Note: If you submitted your application through internet-based PECOS, you may sign the application electronically or you must submit your paper Certification Statement within fifteen days of your electronic submission.
• Completed Electronic Funds Transfer (EFT) Authorization Agreement (CMS-588) and associated documentation (e.g., copy of a voided check and/or a deposit slip). Please click here for more information.
Note: If a provider/supplier already receives payments electronically and is not making a change to his/her banking information, the CMS-588 is not required. In addition, physicians and non-physician practitioners who are reassigning their benefits to another entity are not required to submit the CMS-588.

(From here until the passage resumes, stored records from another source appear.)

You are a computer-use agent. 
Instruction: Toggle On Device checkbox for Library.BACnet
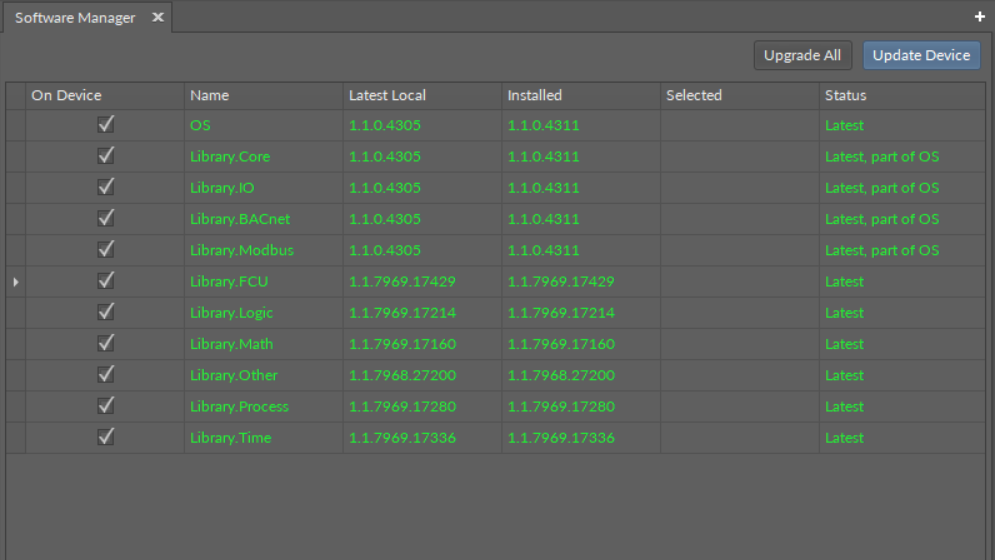point(105,219)
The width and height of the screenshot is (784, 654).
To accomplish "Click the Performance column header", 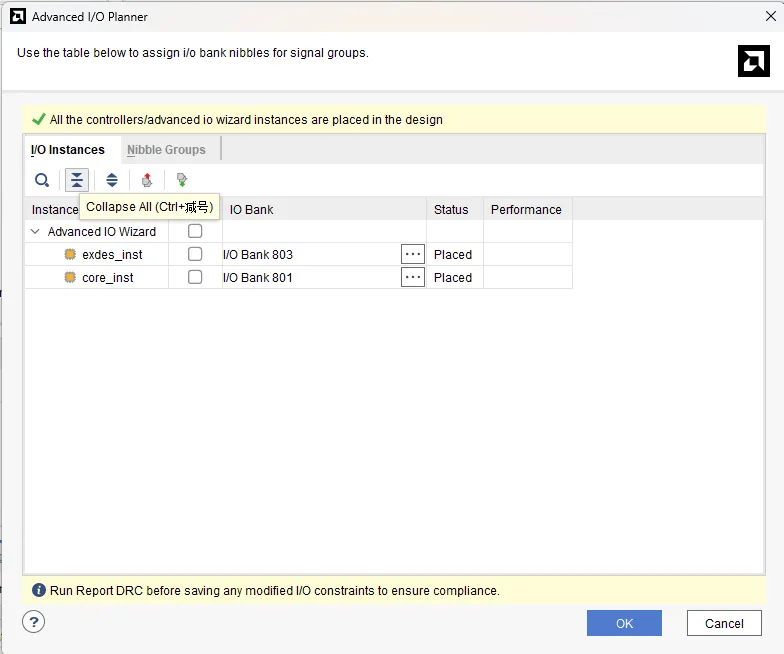I will (x=526, y=210).
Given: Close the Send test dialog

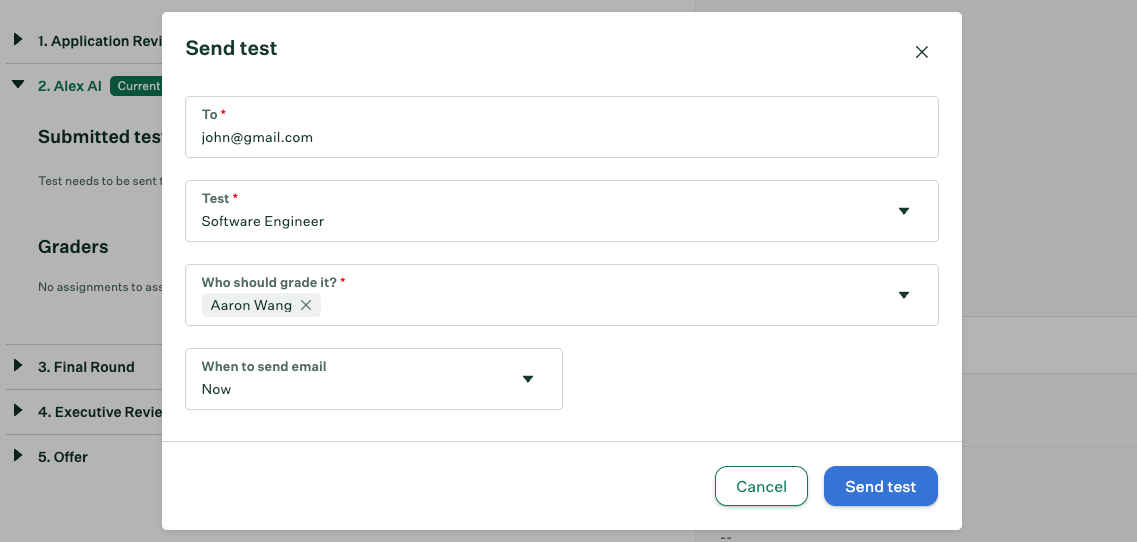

• Include copies of the following supporting documents:
• A notarized copy or a certified “true copy” of the practitioner’s state medical license:
• A notarized copy must include the stamp that states “official seal” and the name of the notary public as well as the state, county, and date the notary’s commission expires.
• A certified “true copy” of an original document has a raised seal that identifies the state and county in which it originated or is stored.
Note: A provider/supplier located in Puerto Rico or U.S. Virgin Islands must include a copy of his or her Letter of Good Standing. The letters for Puerto Rico providers/suppliers will be considered valid if it was issued within 12 months of First Coast Service Options’ (First Coast’s) receipt of the enrollment application. The letters for U.S. Virgin Islands providers/suppliers will be considered valid if it was issued within six months of First Coast Service Options’ (First Coast’s) receipt of the enrollment application.
• Certificate of completion, transcript, and/or diploma from accredited educational program(s) required for certification and/or licensure (please refer to Qualification requirements section at the top of the page.)
Additional documentation requirements (when applicable)
Medicare may require additional documentation, when applicable, to validate key information contained within the enrollment application (e.g., name change, tax identification number, proof of citizenship) or to address specific issues that could adversely affect a practitioner’s potential eligibility for enrollment (e.g., adverse legal actions, financial relationships).
• Driver’s license
• Social security card
• Marriage license
• U.S. passport
• National provider identifier (NPI) verification from National Plan and Provider Enumeration System (NPPES) -- only durable medical equipment, prosthetics, orthotics, and supplies (DMEPOS) suppliers are required to submit this type of documentation
• Written confirmation from the Internal Revenue Service (IRS) verifying provider’s tax identification number (TIN) is associated with the provider’s legal business name (e.g., IRS CP 575)
• Final adverse action documentation: Please include copies of legal documents associated with any final adverse action(s) taken against the provider as well as copies of any the legal documents showing its resolution (e.g., notifications, reinstatement letters).
Note: Documents containing a summary of the adverse actions taken or their resolution will not be accepted.
• Statement in writing from the practitioner’s bank (or other financial institution) -- if Medicare payments will be sent to a practitioner’s bank with which he or she has a lending relationship (i.e., any type of loan), then the practitioner must provide a statement in writing from the bank -- which must be specified in the loan agreement -- that the lender has agreed to waive its right of offset for Medicare receivables.